In September, the survey noted that consumer demand rose sharply, which could help lift economic growth from its tepid pace and ultimately lead to more hiring.
A measure of current sales activity jumped to 59.9, up from 55.6 in August. And a gauge of new orders rose to 57.7, up from 53.7 in August. Still, the report noted that job growth slowed at service firms last month.
"Overall, this is an encouraging survey," said Paul Dales, senior U.S. economist at Capital Economics. "But more than a couple of stronger surveys will be needed to conclude that the economic outlook has brightened dramatically."
Faster growth at service firms also coincided with the first month of growth at U.S. factory activity since May. The ISM manufacturing survey, released Monday, said growth was also driven by a sharp jump in new orders.
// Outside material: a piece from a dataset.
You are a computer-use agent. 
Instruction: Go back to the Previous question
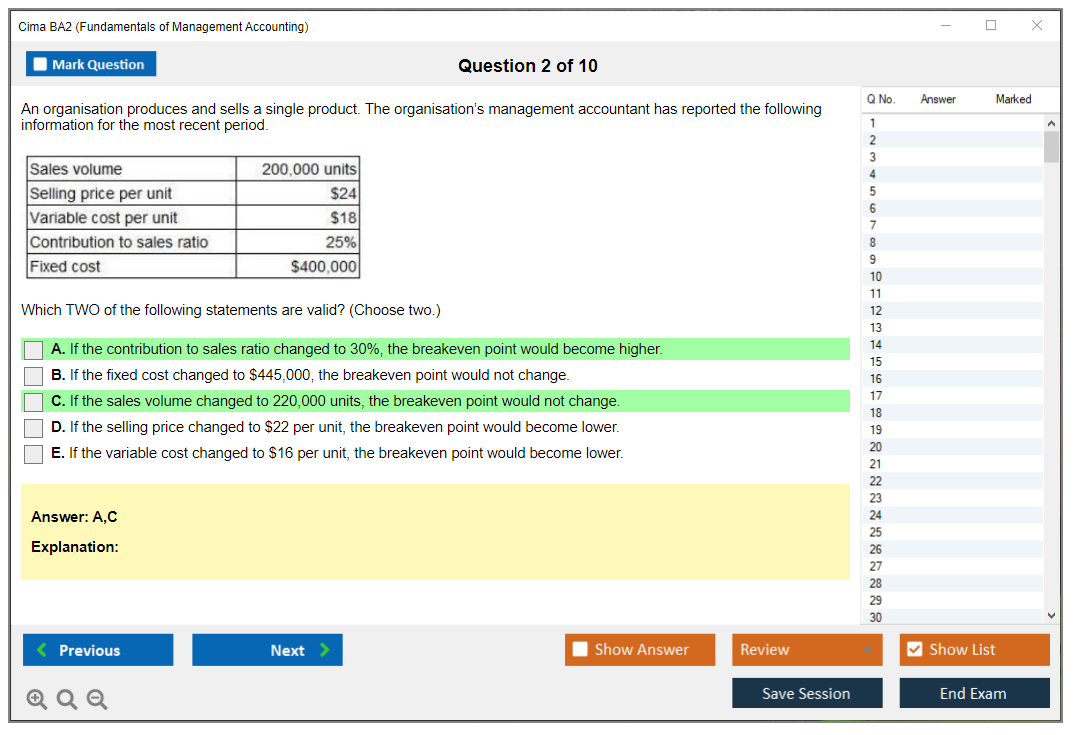(x=98, y=650)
Still, without more jobs and higher pay, economic growth is unlikely to accelerate from the paltry 1.3 percent annual rate recorded in the April-June quarter.
A separate report Wednesday from payroll processor ADP said private employers added 162,000 jobs last month. While modest, such hiring is generally too little to rapidly lower the unemployment rate.
The ADP survey has also diverged sharply from the government's more closely watched employment report. The Labor Department releases its September job figures on Friday.
The ISM survey showed service companies kept adding jobs in September, although at a slower pace. A measure of hiring in the survey fell to 51.1, down from 53.8 in August.
Service companies have been a key source of job growth this year. They have created an average of 133,000 jobs per month, or 95 percent of the net jobs added since January.
Still, many of the new service jobs have been low-paying retail and restaurant positions.
Job growth will feature prominently in Wednesday night's debate between President Barack Obama and GOP challenger Mitt Romney in Denver, the first of three in this year's election. The economy is the top issue on most voters' minds with just five weeks left before Election Day.
Obama is expected to highlight the 5.1 million jobs created by private employers since February 2010. Romney will likely focus on the unemployment rate, which has been above 8 percent for the past three and a half years.